Entretanto, a maior desgraça (ou não, depende do ponto de vista) da qual Wanda foi responsável foi dizer a frase “não mais mutantes”, o que acarretou a redução extrema do número de mutantes nas histórias da Marvel. Teve uma época em que praticamente havia mais mutantes que humanos na Marvel. A editora quis reduzir o número de personagens mutantes porque já naquela época estava querendo investir nos Vingadores para levá-los aos cinemas, e os direitos dos X-Men estavam ainda com a Fox. É a Marvel para variar sendo ingrata com os personagens que praticamente levaram a editora nas costas quando ela estava falida, no final dos anos 90. E a Marvel fez também a mesma coisa com o Quarteto Fantástico e está fazendo agora com o Justiceiro.
Quanto
a autômatos como parceiros sexuais, isso não é privilégio do Visão. No filme I.A.

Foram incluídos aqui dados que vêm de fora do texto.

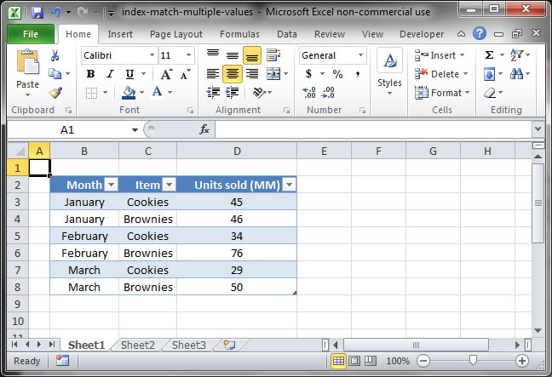Expand the Units sold (MM) filter dropdown

click(290, 185)

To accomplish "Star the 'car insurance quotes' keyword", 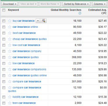I will tap(10, 57).
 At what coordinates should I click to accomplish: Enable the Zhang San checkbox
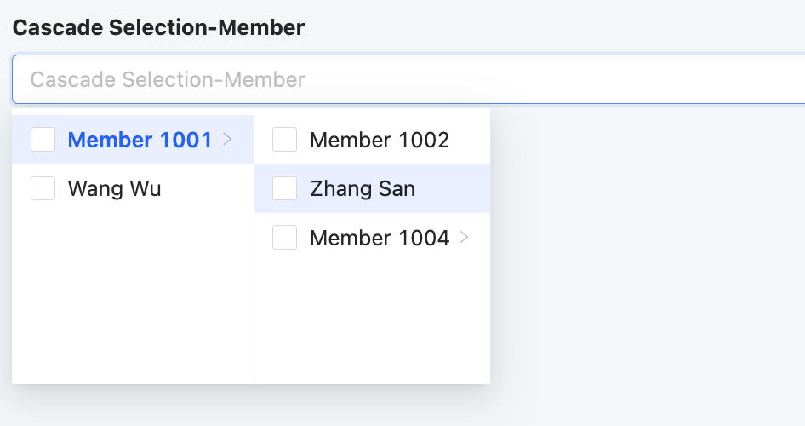point(285,188)
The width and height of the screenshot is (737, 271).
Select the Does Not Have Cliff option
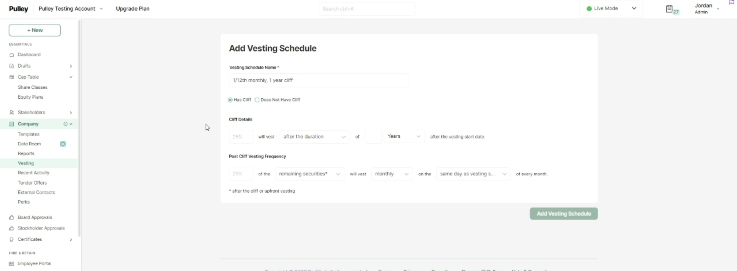[x=257, y=100]
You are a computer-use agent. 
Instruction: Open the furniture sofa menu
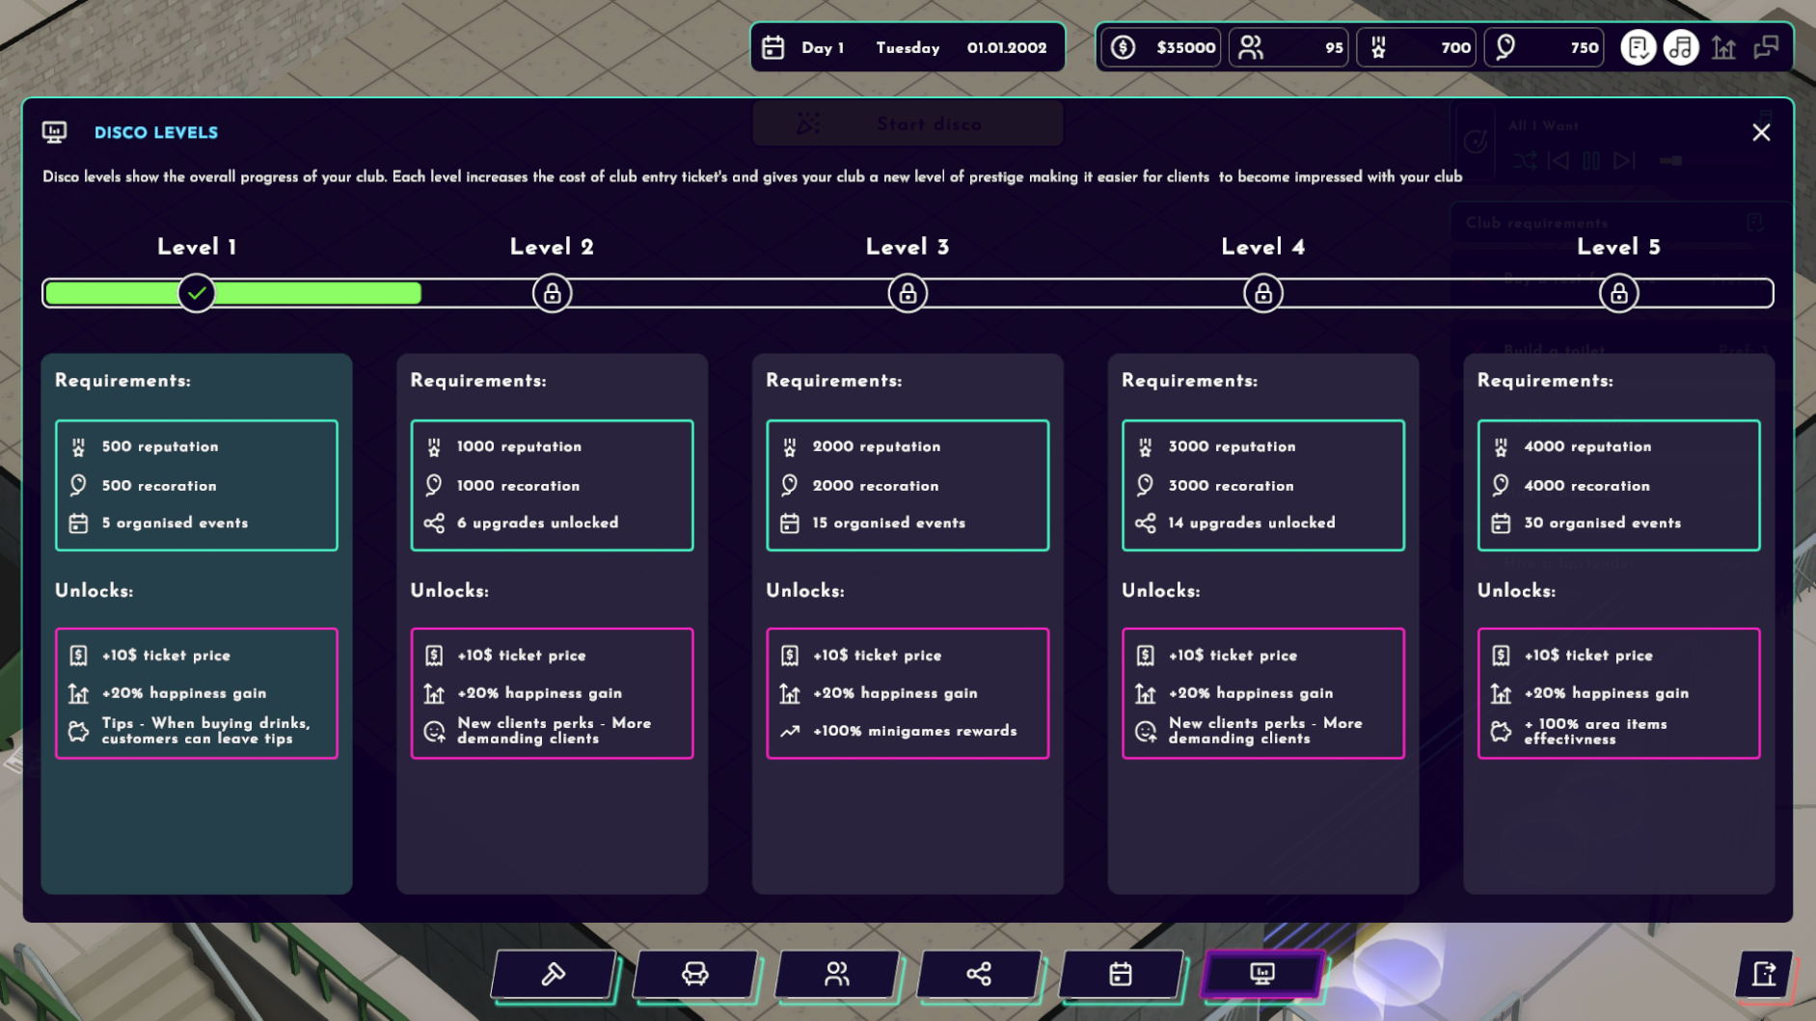pos(694,974)
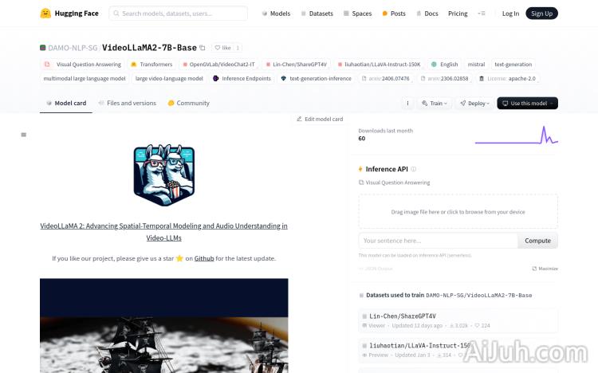Open the navbar additional menu icon
Viewport: 598px width, 373px height.
click(x=481, y=14)
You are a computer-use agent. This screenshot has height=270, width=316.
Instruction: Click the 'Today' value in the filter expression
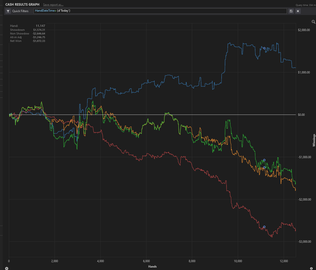point(64,11)
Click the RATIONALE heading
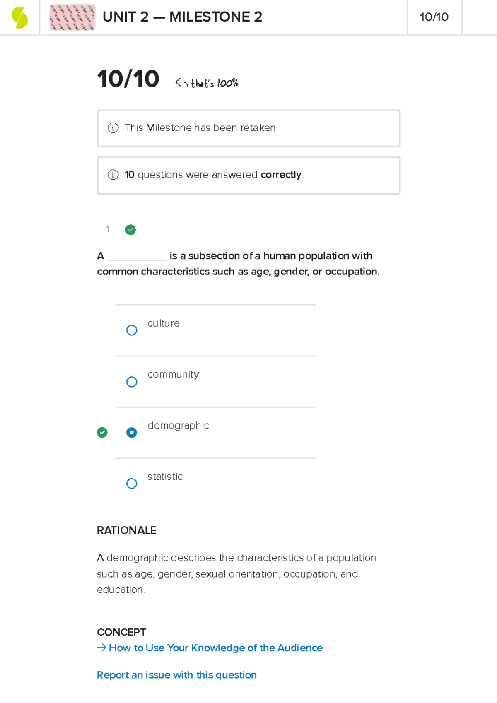 126,530
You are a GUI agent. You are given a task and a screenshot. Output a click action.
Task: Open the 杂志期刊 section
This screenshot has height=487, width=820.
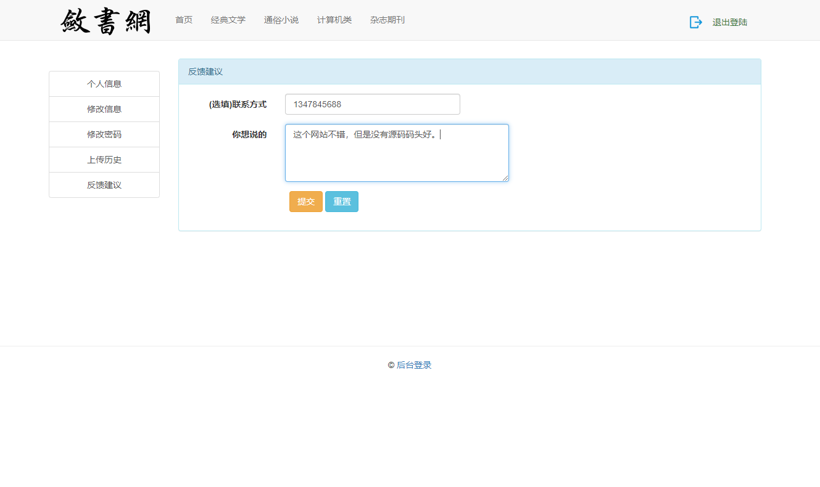tap(387, 19)
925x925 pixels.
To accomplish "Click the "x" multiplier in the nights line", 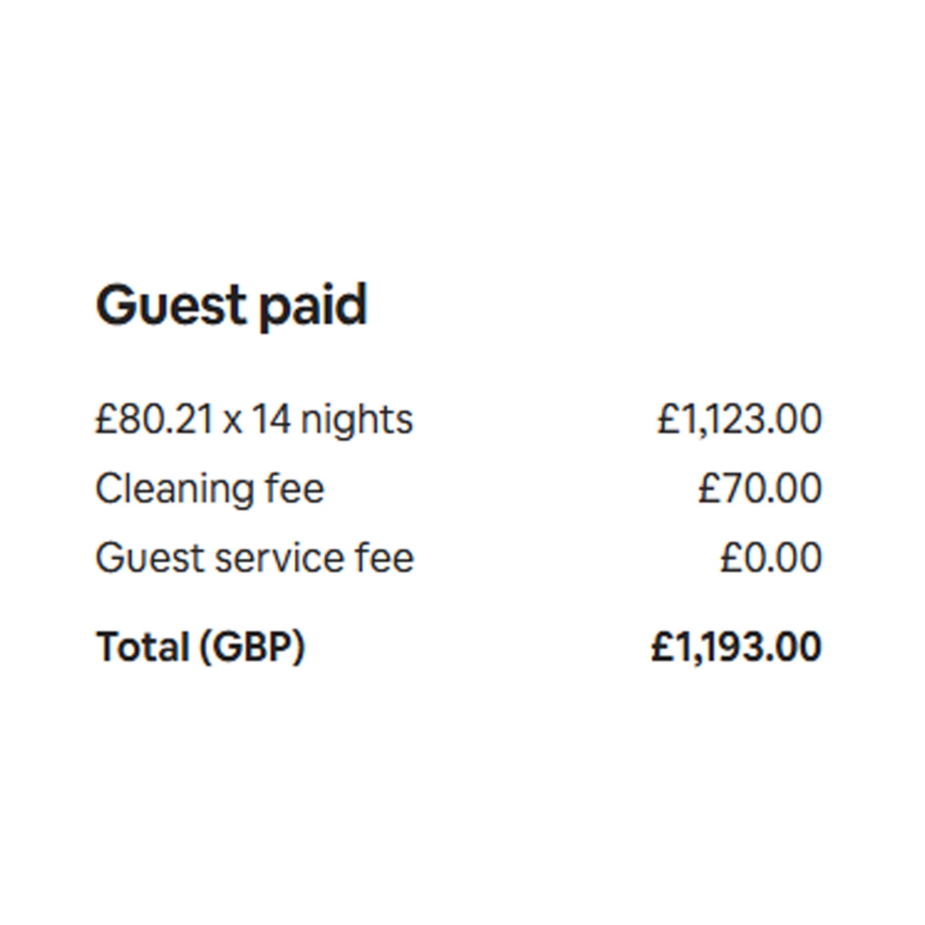I will pyautogui.click(x=232, y=421).
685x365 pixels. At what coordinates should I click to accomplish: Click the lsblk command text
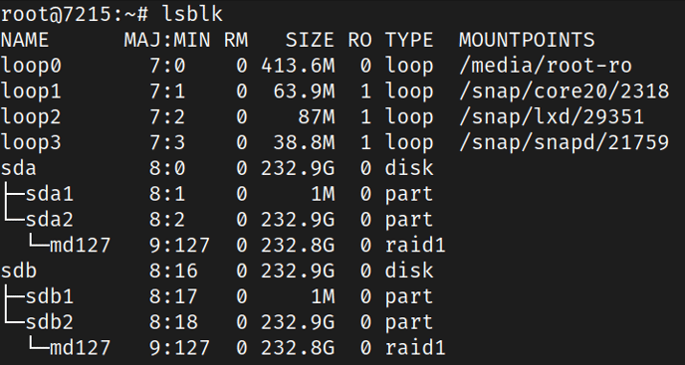pos(192,14)
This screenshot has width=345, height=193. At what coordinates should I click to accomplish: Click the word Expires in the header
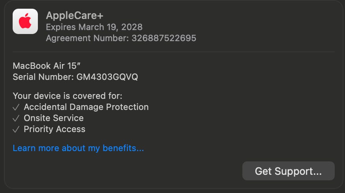(61, 27)
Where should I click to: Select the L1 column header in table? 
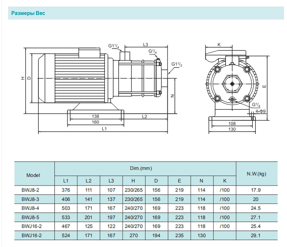click(66, 181)
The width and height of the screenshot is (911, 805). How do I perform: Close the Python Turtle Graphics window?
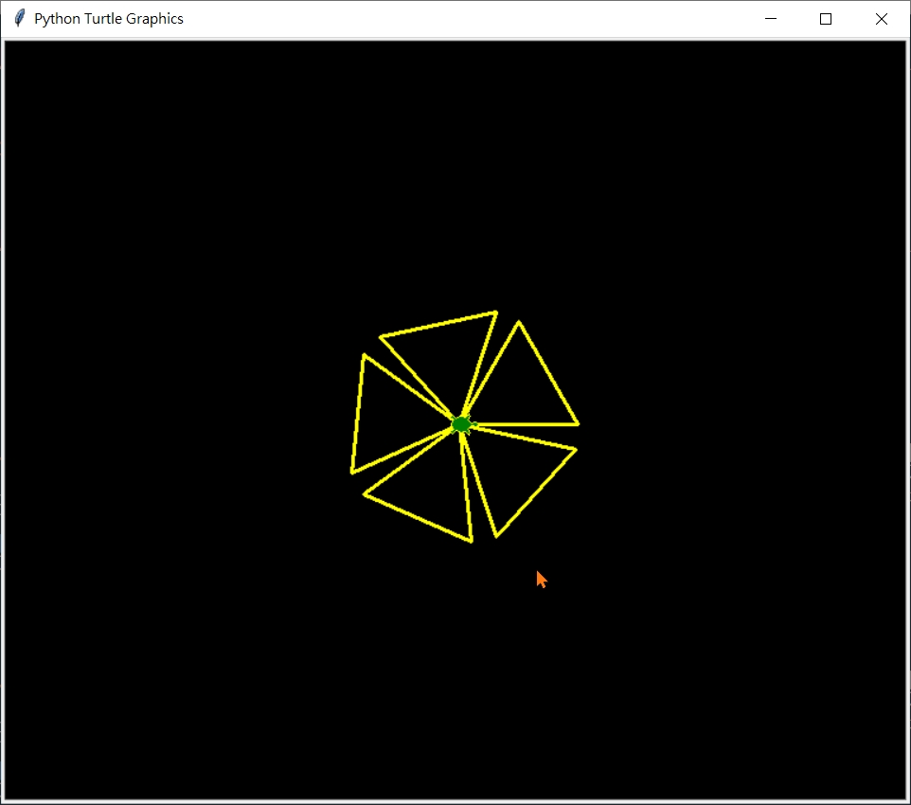[881, 18]
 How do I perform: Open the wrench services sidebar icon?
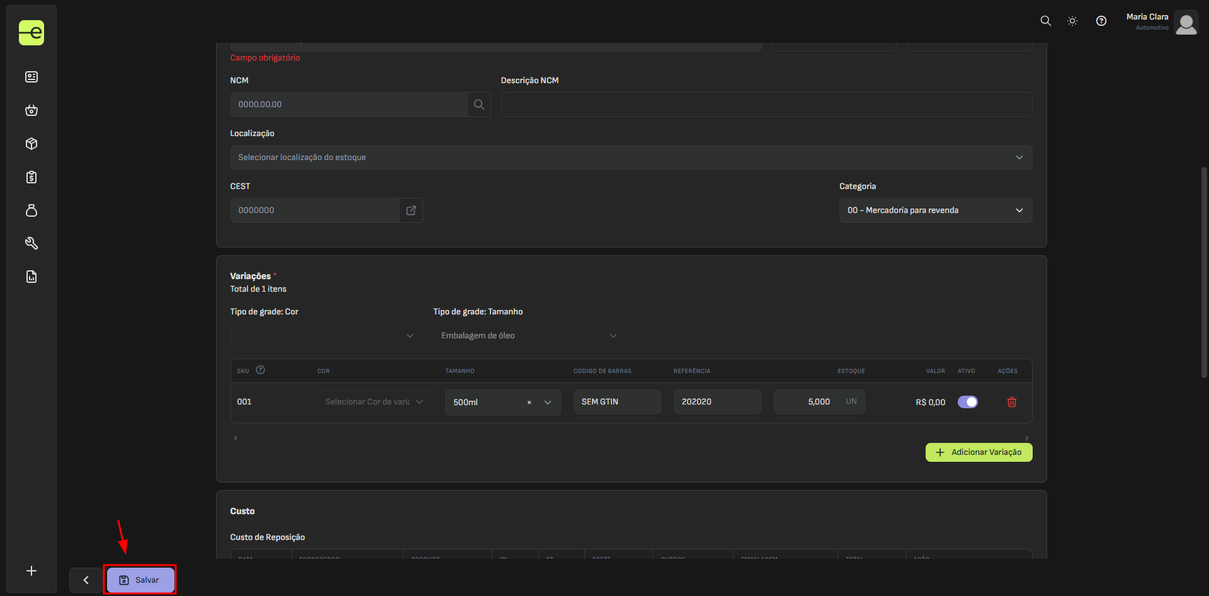pyautogui.click(x=31, y=243)
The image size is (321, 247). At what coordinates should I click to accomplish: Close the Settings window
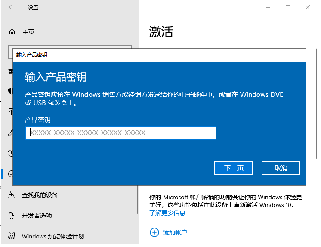pos(308,7)
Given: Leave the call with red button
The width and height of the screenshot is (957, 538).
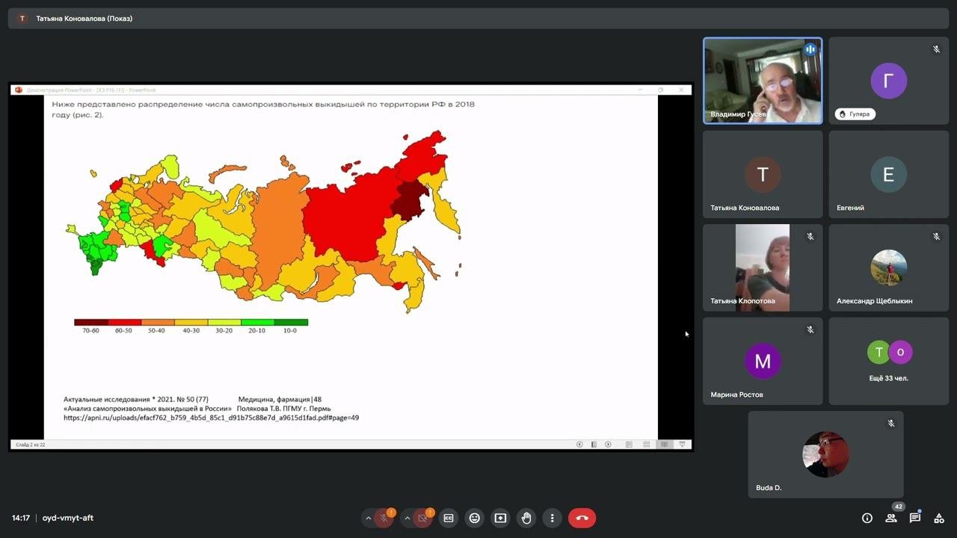Looking at the screenshot, I should [x=582, y=518].
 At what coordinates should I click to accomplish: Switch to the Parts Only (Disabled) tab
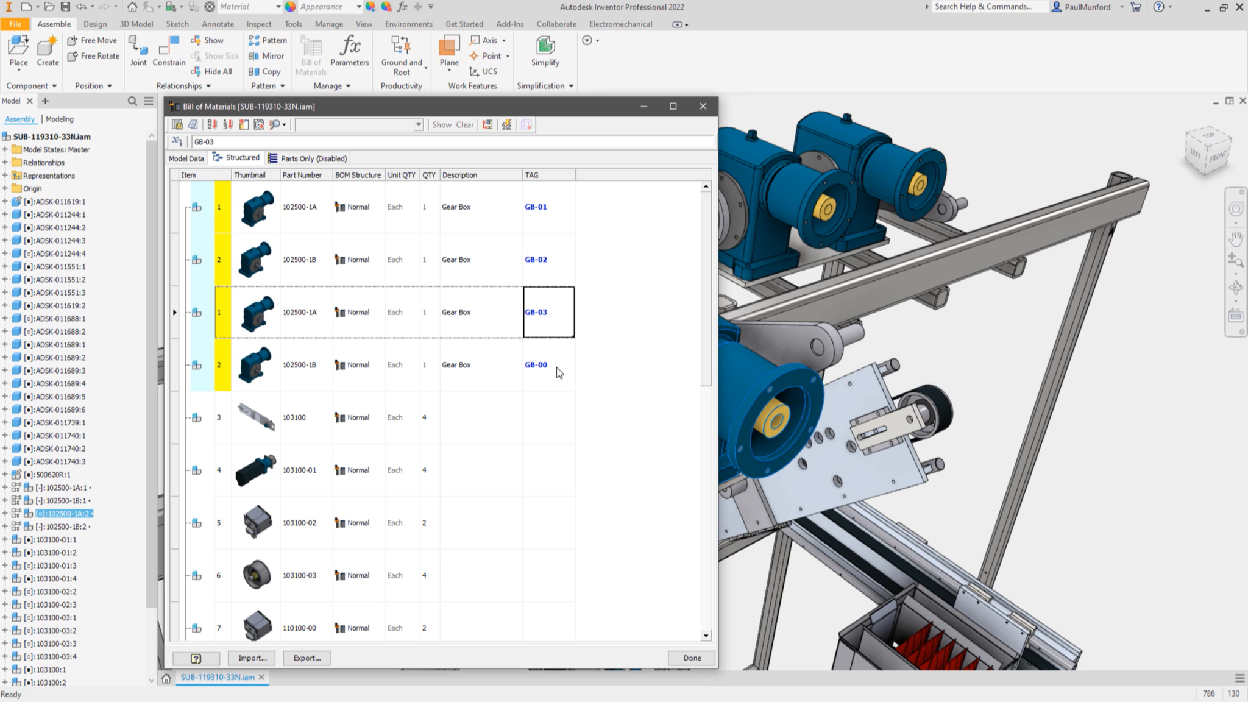(x=313, y=158)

– Inteligência Artificial, de Steve Spielberg, o personagem de Jude Law é
um androide gigolô. No quadrinho francês, A Sobrevivente, de Paul
Gillon, a personagem é uma mulher que acha que é a última sobrevivente da
humanidade, e fica tão na seca que acaba seduzindo e fazendo sexo com o robô
serviçal. Todavia, se formos considerar as dolls, as bonecas sexuais
japonesas, podemos dizer que os autômatos sexuais já são uma realidade. Está
ocorrendo até queda na taxa de natalidade do Japão. Óbvio que a culpa não é apenas das dolls,
mas elas são um indicativo. E, na verdade, há muita gente no Ocidente que gostaria
que as dolls fossem mais populares por aqui, mas os governos criam mais
empecilhos. No Japão, se o cara não comete crimes, não cria distúrbios,
trabalha e paga impostos, o governo não se mete em sua vida, e ele pode até ter
uma doll em casa sem problemas. No entanto, por causa da queda da
natalidade, o governo de lá já está tomando algumas providências contra as dolls.
No Brasil, se as dolls chegassem aqui, daria a maior merda, porque o governo costuma
intervir na vida do cidadão e também porque a gritaria viria tanto da direita
quanto da esquerda, de religiosos conservadores defensores dos bons costumes à
feministas lacradoras contra a objetificação das mulheres.
Enfim,
para assistir despretensiosamente, WandaVision é uma boa série. Ao meu
ver, não chega a ser uma série tão inteligente com alguns defendem. É bem light,
com episódios de mais ou menos trinta minutos. Entretanto, teria de assistir ao
resto do seriado, pois vi apenas três episódios, para ter uma opinião definitiva.
Imagino se a Disney não compraria os direitos do Ranxerox, outro androide
fornicador, para fazer uma série dele com a Lubna. Aí, sim, é que poderiam fechar
o Disney Plus de vez depois dessa, e fechar a Disney também.